Carl Henry

Personal information
- Born: August 16, 1960 (age 65) Hollis, Oklahoma, U.S.
- Listed height: 6 ft 6 in (1.98 m)
- Listed weight: 205 lb (93 kg)

Career information
- High school: U. S. Grant (Oklahoma City, Oklahoma)
- College: Oklahoma City (1979–1981); Kansas (1982–1984);
- NBA draft: 1984: 4th round, 80th overall pick
- Drafted by: Kansas City Kings
- Playing career: 1984–1993
- Position: Shooting guard
- Number: 11

Career history
- 1984–1985: Puerto Rico Coquis
- 1985–1986: Sacramento Kings
- Stats at NBA.com
- Stats at Basketball Reference

= Carl Henry (basketball) =

American basketball player

Carl J. Henry (born August 16, 1960) is an American former professional basketball player in the National Basketball Association (NBA).
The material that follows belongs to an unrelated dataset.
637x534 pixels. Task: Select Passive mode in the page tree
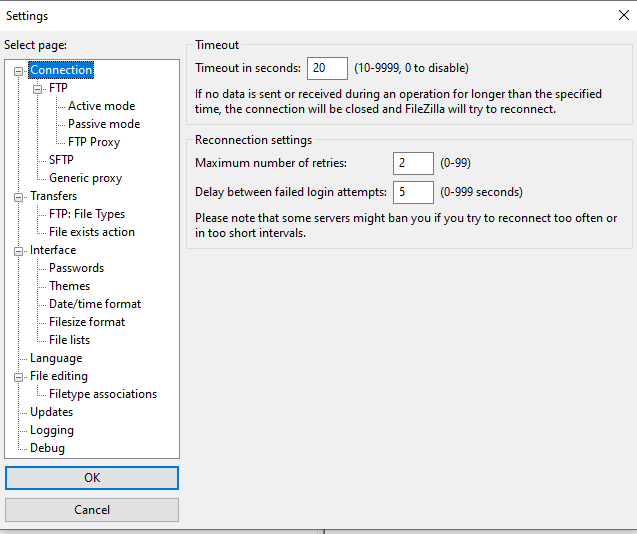pyautogui.click(x=104, y=124)
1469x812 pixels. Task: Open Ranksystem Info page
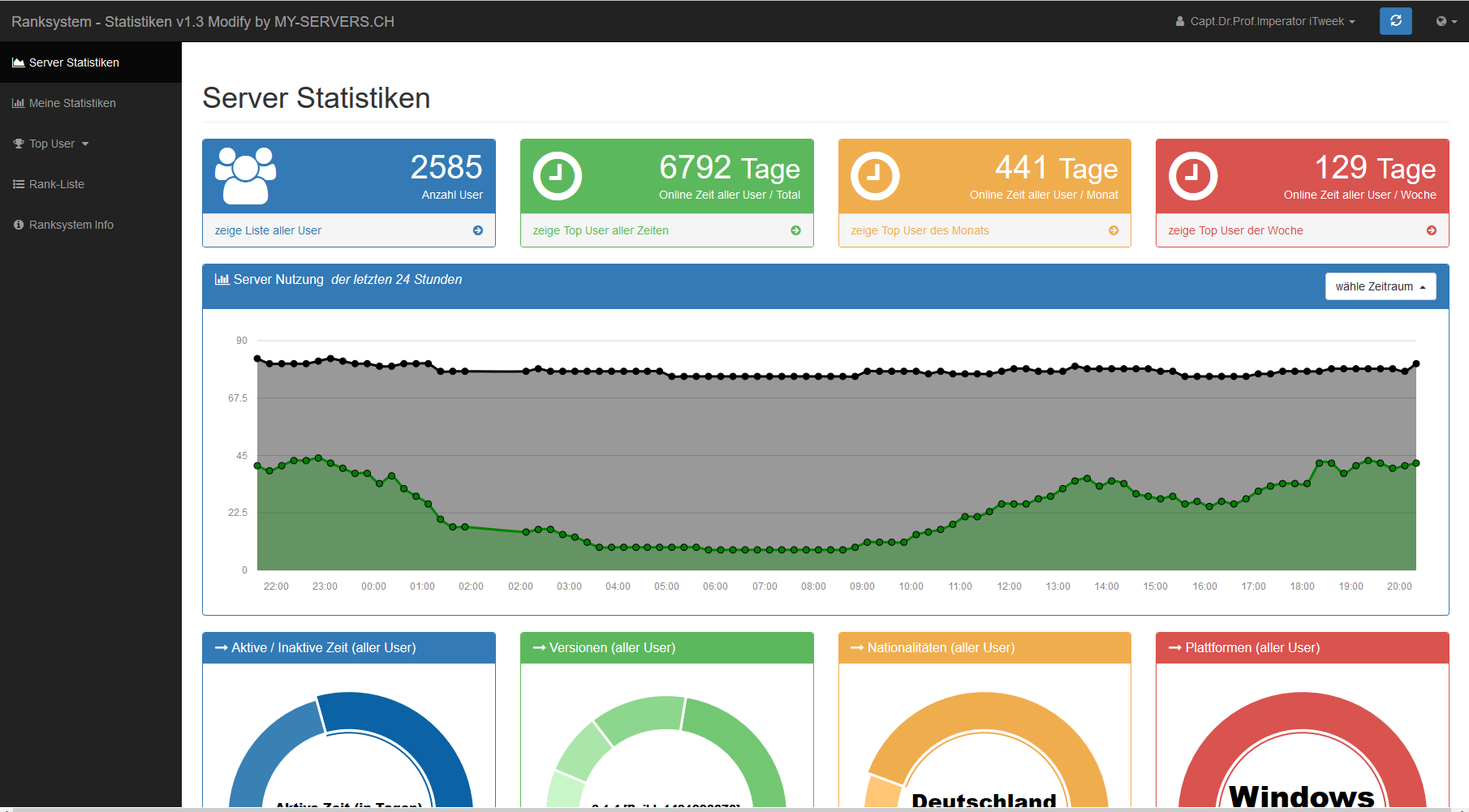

He was a 6'6", 205 lb shooting guard.

Born in Hollis, Oklahoma, Henry attended and played collegiately at both the University of Kansas and Oklahoma City University. Henry led Kansas in scoring in both 1982–83 and 1983–84, averaging 16.8 points per game as a junior, and 17.4 points per game in his senior season. He was selected with the tenth pick of the 4th round (80th overall) in the 1984 NBA draft by the Kansas City Kings. His NBA career lasted 28 games with the Sacramento Kings in 1985–86 (by then the franchise had relocated from Kansas City, Missouri). Henry last played basketball in 1993 for Bobcat Gent in Belgium. Henry then became an AAU basketball coach and a personal trainer for pro-basketball prospects.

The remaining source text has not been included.